What is required:
Arrange the records below as a two-column CSV with the header input,output. Give each record one row, putting its text and its answer each in a single quoted field with line breaks replaced by spaces, and leave the pictures out.

(Records from a data collection)
"""
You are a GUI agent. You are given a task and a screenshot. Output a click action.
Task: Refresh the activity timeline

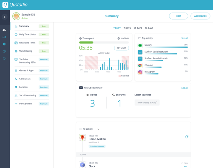(187, 137)
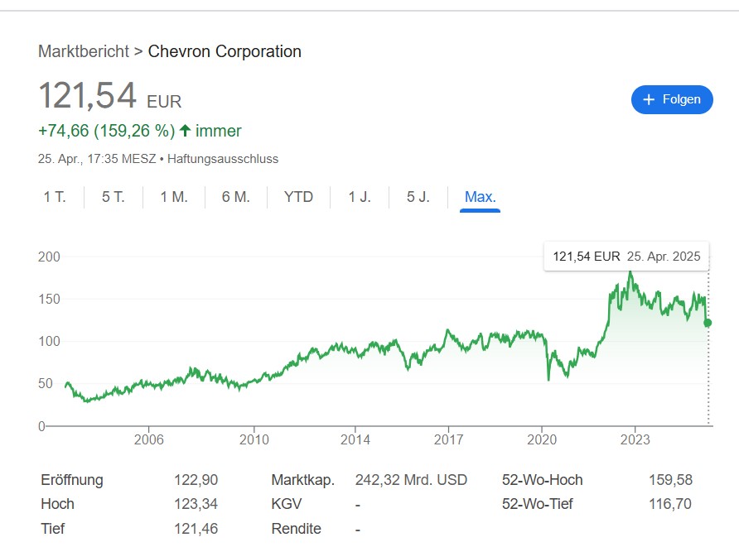Image resolution: width=739 pixels, height=547 pixels.
Task: Click the green end-point dot on chart
Action: [x=708, y=323]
"""
Full answer:
input,output
"You are a GUI agent. You are given a task and a screenshot. Output a click action. Task: Refresh the activity timeline","(187, 137) Image resolution: width=739 pixels, height=547 pixels. Task: Click the green end-point dot on chart Action: [x=708, y=323]"